TASK PROMPT = Lines from the first one down to the one containing "[spinbutton] (1416, 586)" in the data below are the only ones needed; please return them exactly, both ends included.

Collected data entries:
+--
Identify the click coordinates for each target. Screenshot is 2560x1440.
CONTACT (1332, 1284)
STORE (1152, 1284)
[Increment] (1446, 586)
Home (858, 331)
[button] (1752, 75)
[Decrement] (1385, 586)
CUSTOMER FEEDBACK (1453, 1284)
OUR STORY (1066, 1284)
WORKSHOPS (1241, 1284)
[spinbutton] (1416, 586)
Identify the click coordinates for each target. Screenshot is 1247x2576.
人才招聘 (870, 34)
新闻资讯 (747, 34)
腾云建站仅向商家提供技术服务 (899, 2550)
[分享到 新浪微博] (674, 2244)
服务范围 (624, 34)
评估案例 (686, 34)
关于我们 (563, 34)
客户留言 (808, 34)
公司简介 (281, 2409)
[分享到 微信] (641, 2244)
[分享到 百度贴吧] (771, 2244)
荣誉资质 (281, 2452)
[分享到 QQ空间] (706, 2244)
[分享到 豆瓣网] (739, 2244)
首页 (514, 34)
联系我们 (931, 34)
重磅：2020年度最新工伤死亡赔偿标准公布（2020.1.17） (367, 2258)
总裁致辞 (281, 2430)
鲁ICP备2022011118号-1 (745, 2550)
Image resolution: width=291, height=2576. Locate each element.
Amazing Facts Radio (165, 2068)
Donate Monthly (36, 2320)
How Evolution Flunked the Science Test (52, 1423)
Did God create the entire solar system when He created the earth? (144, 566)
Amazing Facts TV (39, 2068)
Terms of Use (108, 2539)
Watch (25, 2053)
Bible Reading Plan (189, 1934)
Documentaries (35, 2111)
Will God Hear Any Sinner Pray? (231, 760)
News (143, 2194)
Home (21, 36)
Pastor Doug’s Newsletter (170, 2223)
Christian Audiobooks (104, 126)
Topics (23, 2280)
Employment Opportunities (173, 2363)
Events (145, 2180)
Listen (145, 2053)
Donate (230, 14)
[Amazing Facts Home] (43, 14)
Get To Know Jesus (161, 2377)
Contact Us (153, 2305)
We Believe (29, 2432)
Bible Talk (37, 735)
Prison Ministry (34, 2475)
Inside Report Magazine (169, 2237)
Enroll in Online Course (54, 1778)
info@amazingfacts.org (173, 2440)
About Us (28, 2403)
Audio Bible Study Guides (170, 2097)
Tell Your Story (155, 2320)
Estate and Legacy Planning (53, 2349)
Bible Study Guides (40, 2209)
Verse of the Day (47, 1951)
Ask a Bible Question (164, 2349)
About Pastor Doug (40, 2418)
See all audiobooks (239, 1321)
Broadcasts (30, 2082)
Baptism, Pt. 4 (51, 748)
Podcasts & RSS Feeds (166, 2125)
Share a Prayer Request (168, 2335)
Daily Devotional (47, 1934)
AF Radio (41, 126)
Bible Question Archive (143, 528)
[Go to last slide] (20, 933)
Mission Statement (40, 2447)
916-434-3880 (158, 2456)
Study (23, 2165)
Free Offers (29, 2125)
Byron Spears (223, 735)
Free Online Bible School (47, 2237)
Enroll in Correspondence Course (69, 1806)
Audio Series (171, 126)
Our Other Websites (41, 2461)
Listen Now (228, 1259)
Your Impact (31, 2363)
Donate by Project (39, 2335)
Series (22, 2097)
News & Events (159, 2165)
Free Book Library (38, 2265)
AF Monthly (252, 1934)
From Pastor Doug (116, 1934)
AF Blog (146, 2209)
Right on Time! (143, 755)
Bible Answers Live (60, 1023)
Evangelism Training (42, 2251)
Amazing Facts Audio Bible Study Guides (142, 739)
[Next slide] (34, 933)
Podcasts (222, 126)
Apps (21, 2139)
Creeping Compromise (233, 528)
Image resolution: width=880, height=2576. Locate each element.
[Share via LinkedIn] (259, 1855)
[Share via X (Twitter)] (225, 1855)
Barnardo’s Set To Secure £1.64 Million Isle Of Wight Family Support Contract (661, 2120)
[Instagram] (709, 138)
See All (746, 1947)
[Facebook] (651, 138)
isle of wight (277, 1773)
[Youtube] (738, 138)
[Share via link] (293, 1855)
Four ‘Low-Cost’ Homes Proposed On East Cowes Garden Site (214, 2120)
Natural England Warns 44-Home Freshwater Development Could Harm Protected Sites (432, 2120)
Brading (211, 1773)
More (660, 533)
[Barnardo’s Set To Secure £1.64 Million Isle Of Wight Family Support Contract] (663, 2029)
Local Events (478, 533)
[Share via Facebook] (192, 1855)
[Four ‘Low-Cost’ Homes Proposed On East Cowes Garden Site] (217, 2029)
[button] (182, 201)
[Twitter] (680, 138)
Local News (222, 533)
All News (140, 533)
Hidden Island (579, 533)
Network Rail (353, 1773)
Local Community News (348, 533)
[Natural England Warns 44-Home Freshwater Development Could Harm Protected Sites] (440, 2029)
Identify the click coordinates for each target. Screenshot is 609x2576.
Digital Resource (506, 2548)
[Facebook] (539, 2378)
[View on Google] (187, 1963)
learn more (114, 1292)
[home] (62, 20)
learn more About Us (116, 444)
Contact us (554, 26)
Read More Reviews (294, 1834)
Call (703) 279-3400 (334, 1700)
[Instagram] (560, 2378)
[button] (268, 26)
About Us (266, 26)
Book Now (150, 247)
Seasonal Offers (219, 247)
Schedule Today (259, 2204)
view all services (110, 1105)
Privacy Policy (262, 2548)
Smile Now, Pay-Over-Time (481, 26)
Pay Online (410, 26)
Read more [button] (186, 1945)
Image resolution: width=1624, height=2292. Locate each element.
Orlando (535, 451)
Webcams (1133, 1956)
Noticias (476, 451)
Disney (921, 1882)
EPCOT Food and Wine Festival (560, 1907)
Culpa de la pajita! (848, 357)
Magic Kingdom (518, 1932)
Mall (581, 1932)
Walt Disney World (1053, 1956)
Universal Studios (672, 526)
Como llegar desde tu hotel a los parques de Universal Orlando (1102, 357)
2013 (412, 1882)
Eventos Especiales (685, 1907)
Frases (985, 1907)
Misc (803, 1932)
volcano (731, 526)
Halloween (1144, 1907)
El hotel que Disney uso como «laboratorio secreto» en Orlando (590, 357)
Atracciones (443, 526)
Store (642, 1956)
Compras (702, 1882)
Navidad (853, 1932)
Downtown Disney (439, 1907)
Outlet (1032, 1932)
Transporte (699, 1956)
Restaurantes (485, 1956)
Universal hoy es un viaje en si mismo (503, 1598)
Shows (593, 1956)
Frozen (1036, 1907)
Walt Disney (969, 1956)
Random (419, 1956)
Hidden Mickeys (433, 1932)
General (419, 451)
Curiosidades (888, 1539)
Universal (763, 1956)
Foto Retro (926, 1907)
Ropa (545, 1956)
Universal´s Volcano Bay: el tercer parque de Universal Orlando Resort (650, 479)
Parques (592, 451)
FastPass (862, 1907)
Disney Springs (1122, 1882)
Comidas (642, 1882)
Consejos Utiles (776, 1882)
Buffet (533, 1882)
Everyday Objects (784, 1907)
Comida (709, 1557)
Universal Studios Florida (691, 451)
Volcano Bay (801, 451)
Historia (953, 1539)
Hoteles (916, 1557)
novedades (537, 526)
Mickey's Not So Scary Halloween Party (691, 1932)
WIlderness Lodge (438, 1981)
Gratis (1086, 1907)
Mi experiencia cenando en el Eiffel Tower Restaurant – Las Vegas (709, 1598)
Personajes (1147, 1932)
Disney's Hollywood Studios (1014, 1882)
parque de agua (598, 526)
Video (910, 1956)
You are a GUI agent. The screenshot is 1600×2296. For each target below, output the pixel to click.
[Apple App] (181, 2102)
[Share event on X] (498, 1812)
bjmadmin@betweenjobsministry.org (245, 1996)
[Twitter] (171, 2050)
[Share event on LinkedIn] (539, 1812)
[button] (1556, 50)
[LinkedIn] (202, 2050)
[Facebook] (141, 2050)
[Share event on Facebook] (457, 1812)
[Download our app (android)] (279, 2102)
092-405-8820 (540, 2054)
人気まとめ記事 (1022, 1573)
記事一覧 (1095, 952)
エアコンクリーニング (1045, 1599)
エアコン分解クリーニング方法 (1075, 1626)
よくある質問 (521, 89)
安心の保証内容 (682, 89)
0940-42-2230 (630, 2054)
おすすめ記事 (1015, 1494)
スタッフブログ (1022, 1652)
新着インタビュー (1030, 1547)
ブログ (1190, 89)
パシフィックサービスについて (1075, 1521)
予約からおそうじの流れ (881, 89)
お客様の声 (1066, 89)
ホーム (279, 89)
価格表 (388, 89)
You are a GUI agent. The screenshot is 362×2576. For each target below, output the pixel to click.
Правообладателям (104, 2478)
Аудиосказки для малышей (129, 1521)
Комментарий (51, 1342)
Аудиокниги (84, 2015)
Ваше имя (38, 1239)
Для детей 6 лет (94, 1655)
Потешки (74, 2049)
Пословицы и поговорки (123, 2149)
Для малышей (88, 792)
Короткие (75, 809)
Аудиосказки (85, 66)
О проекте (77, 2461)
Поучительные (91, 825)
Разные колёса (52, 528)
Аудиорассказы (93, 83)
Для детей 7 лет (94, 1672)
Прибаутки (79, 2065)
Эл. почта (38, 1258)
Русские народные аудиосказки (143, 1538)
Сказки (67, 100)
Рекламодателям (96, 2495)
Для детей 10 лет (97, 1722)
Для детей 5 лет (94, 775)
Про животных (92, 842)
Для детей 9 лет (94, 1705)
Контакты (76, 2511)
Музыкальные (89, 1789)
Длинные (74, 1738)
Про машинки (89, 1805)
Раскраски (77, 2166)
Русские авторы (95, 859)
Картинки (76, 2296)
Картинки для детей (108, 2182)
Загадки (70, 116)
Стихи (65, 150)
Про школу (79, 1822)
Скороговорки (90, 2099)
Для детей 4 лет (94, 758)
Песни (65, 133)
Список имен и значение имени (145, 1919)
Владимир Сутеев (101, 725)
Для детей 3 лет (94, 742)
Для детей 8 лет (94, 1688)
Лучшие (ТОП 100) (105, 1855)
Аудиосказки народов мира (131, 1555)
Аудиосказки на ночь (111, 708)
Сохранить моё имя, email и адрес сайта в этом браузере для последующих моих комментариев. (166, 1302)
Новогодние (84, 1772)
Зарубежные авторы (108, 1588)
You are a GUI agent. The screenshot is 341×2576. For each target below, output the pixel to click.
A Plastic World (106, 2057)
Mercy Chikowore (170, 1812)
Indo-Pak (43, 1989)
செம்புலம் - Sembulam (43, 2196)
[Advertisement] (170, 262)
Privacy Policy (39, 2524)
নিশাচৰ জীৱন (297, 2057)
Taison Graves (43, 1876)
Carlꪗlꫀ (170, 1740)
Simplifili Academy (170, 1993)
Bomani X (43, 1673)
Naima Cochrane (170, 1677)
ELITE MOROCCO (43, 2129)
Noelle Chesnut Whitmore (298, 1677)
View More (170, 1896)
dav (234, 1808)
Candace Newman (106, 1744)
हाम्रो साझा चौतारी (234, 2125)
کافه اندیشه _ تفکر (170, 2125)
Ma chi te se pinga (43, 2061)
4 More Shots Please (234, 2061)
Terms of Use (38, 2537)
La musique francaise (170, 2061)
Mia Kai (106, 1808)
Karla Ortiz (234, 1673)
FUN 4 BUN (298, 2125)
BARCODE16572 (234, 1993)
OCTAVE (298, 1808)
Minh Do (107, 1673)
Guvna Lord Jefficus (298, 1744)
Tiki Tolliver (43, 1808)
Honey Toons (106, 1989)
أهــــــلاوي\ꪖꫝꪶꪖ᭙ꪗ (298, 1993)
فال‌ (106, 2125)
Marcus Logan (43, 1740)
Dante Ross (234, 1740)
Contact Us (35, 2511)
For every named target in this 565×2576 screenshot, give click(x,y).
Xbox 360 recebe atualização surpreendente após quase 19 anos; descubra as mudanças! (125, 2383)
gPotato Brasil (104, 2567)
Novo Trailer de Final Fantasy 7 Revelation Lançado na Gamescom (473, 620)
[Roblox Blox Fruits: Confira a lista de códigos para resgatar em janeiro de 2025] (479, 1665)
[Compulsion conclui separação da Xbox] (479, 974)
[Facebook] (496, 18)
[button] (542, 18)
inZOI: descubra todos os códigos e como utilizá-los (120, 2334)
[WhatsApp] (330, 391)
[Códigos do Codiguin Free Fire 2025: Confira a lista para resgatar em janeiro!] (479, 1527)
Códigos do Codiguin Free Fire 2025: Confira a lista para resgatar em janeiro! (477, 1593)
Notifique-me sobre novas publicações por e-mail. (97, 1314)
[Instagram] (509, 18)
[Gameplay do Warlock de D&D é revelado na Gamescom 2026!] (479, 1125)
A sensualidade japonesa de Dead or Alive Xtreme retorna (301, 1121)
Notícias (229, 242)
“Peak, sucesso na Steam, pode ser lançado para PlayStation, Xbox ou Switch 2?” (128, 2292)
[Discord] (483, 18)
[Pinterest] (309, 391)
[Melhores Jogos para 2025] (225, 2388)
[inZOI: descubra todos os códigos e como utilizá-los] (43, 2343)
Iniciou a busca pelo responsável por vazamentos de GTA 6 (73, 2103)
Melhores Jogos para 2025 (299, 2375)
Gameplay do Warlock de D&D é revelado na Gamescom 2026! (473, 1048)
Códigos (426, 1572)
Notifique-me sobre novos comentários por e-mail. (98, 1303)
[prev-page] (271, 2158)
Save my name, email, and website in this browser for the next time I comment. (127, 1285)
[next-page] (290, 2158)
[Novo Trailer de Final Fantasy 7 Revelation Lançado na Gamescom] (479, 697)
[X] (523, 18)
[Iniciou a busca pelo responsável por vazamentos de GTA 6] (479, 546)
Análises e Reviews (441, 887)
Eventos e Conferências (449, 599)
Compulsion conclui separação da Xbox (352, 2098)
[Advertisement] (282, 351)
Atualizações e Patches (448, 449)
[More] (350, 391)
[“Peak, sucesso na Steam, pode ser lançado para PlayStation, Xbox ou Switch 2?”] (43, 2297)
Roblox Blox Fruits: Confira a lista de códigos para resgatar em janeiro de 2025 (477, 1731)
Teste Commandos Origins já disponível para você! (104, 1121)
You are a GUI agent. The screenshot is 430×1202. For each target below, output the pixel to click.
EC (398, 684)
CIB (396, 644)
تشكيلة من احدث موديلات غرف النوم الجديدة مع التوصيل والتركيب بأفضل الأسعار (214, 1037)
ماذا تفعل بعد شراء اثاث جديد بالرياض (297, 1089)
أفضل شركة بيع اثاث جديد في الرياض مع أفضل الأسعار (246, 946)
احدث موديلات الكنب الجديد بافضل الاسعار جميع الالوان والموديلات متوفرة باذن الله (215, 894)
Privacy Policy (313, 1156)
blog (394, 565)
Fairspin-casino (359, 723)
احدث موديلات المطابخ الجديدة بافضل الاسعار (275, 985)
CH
+--
TASK RESULT =
Identify the click coordinates for each target. Screenshot is 2560x1440.
CONTACT (1332, 1284)
STORE (1152, 1284)
[Increment] (1446, 586)
Home (858, 331)
[button] (1752, 75)
[Decrement] (1385, 586)
CUSTOMER FEEDBACK (1453, 1284)
OUR STORY (1066, 1284)
WORKSHOPS (1241, 1284)
[spinbutton] (1416, 586)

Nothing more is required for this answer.